It's the function that can view Donald Trump as, alternatively, hilarious...or not the least bit funny (one perspective at a time, but flip at will - and, if you'll notice, the entire universe shifts accordingly).
It's the function I used to view a long-ago Christmas Eve as, alternatively, sublimely cozy or depressing and pathetic (choose one, flipping freely).
It's the function that makes 32nd Street seem like heaven if you’ve just been kissed for the first time or hell if you’ve just been dumped...or impels you to lead your entire life as if you've just been either kissed or dumped (the latter’s enormously more popular, yet, still: choose/flip!).

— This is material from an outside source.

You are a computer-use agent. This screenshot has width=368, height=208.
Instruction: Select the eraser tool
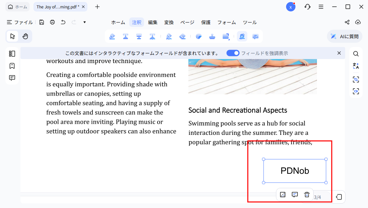tap(182, 36)
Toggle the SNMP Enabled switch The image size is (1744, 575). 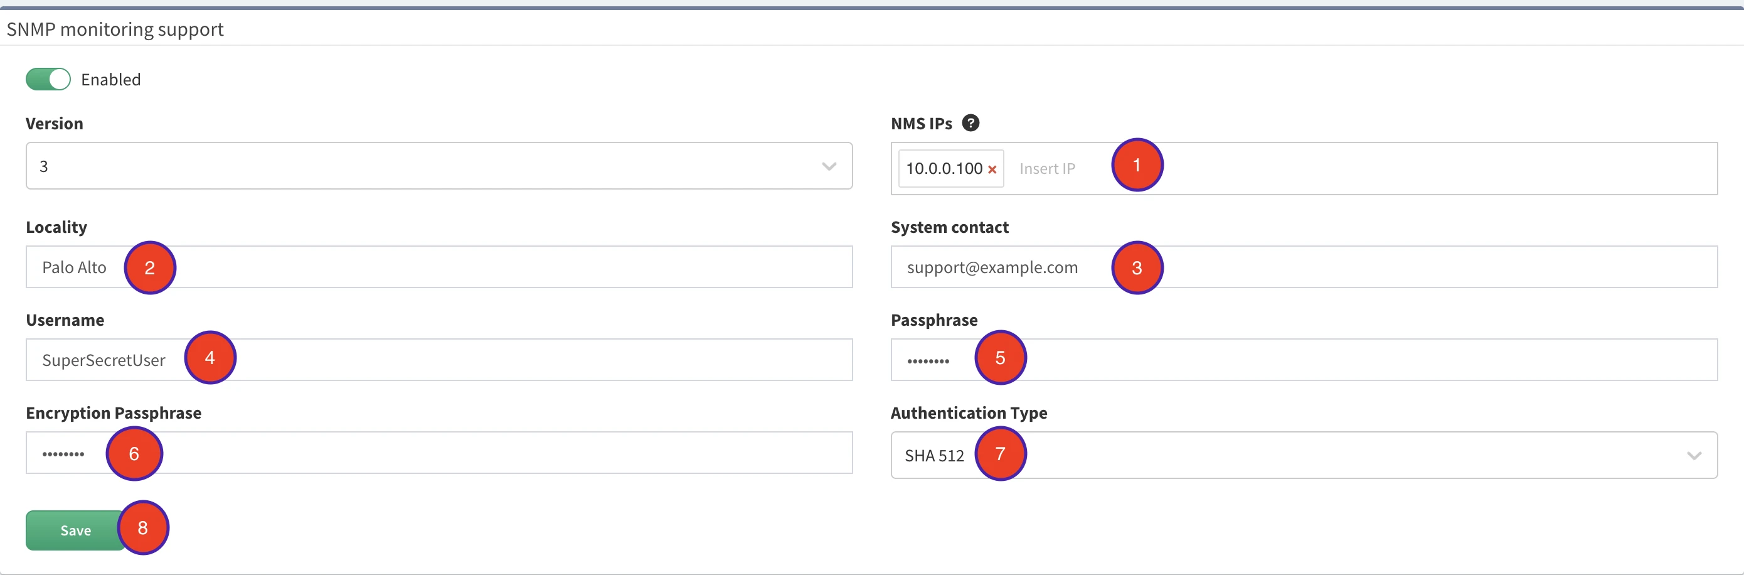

Once we recognize our infinite latitude for shifting perspective - for reframing - it changes everything. You need not wait for a God to do it for you. The faculty has always been freely available. You are, at the ground of your being, the chooser. The Creator.
So has anyone found any good tacos lately?
Reframing/perspective shifting is a bit like breathing or muscle contraction: it's something that we do automatically/unconsciously, but we can also seize intentional control. Unconscious framing choices stem from habitual patterns of attention placement. If, over time, you mildly favor framing minor snafus - stubbed toes and lost car keys - as being part of a pattern of lifelong persecution by the fates, that framing becomes the default, and every subsequent snafu adds to your greater burden. But an infinity of other perspectives/framings can be consciously established as habit (again: kissed or dumped!). The salvation of humanity will be in recognizing that our sowing leads to our reaping.
Oh, and “spiritual enlightenment" is just another shift...to the widest possible perspective. It makes for a fine bookmark among the infinitude of framing options, but is no more difficult a shift than any other. They’re all effortlessly available (again: consider the optical illusion, or the piano smash). Reframing is not something we toil to achieve, like with cognition. The only problem - THE ONLY PROBLEM! - is unfreezing one’s ability to consciously frame at all. Once, that is, you've remembered that you even can. And I’m working on a book of exercises to help with that.
See also: "Paradise Lost".
3 comments:
Moo!
I think this changing of perspectives can be applied to flat Earthers. I just watched a documentary I really enjoyed called behind the curve for free. On one perspective or frame, the scientific one we are nowhere near the center of the galaxy yet alone the universe on a planet that is billions of years old and the universe has trillions of years of lifespan left.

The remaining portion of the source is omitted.